**Data for processing**
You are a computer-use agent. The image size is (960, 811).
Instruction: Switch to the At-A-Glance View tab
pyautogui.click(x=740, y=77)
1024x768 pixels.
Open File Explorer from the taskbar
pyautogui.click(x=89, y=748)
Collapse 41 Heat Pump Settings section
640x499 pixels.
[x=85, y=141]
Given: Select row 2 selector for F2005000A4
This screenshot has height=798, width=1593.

**Problem**
Print out all the entries precisely as written.

**Answer to this task**
You are a computer-use agent. The image size is (960, 811).
Instruction: Switch to the At-A-Glance View tab
pyautogui.click(x=740, y=77)
1024x768 pixels.
Open File Explorer from the taskbar
pyautogui.click(x=89, y=748)
Collapse 41 Heat Pump Settings section
640x499 pixels.
[x=85, y=141]
Given: Select row 2 selector for F2005000A4
This screenshot has height=798, width=1593.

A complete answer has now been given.